Greenock is a historic industrial town on the south bank of the Firth of Clyde, 25 miles west of Glasgow. Greenock hugs the coastline of the Firth of Clyde between neighboring Gourock to the west and Port Glasgow to the east, directly across the water from a confluence of lochs joining the Clyde and the mountains of the south-west Highlands. The town grew as a fishing community, then became the site of the first dock on the Clyde in 1711. Shipbuilding and overseas trade transformed the town from then on until the latter half of the 20th century.
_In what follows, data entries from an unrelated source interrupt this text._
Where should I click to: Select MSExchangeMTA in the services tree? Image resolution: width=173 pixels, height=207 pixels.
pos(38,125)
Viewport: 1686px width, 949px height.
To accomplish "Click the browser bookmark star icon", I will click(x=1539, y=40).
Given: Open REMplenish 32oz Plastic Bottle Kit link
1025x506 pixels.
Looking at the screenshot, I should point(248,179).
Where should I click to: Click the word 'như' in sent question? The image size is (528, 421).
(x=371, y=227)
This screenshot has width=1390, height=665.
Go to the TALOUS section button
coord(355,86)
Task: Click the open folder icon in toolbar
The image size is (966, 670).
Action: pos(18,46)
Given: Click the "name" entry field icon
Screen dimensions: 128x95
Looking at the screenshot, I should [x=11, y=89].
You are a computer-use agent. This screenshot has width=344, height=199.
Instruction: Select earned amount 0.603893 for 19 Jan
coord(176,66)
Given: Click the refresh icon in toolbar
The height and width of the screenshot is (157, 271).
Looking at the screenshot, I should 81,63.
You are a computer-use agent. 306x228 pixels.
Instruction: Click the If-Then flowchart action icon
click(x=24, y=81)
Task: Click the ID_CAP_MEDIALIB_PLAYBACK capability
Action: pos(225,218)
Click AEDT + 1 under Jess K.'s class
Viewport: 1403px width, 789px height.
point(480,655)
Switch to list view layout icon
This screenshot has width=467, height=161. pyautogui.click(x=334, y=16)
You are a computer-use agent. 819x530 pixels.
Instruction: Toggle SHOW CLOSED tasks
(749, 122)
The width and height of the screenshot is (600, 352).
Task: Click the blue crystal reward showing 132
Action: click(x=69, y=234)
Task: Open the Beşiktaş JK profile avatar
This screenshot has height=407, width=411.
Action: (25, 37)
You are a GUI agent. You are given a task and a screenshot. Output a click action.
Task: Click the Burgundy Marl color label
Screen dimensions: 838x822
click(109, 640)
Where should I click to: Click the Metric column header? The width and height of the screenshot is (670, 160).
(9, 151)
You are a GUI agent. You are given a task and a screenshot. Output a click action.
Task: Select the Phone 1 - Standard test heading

Today, much of the west end retains impressive Victorian buildings, not least of them the 245-foot Victoria Tower crowning the town hall. The waterfront is under considerable redevelopment. The ferry chugs from Victoria Harbour around the Firth of Clyde to places such as Dunoon, Rothesay and Tarbert. A superb view of the Clyde Estuary and the mountains is to be had from the Free French Memorial on Lyle Hill.

The town’s maritime history can be traced at the Custom House Museum, while the McLean Museum and Art Gallery dedicates a room to Greenock’s most famous son, steam engine pioneer James Watt. A small gallery houses works by Scottish Colourists Fergusson, Peploe and Cadell, and Glasgow Boys Hornel and Guthrie.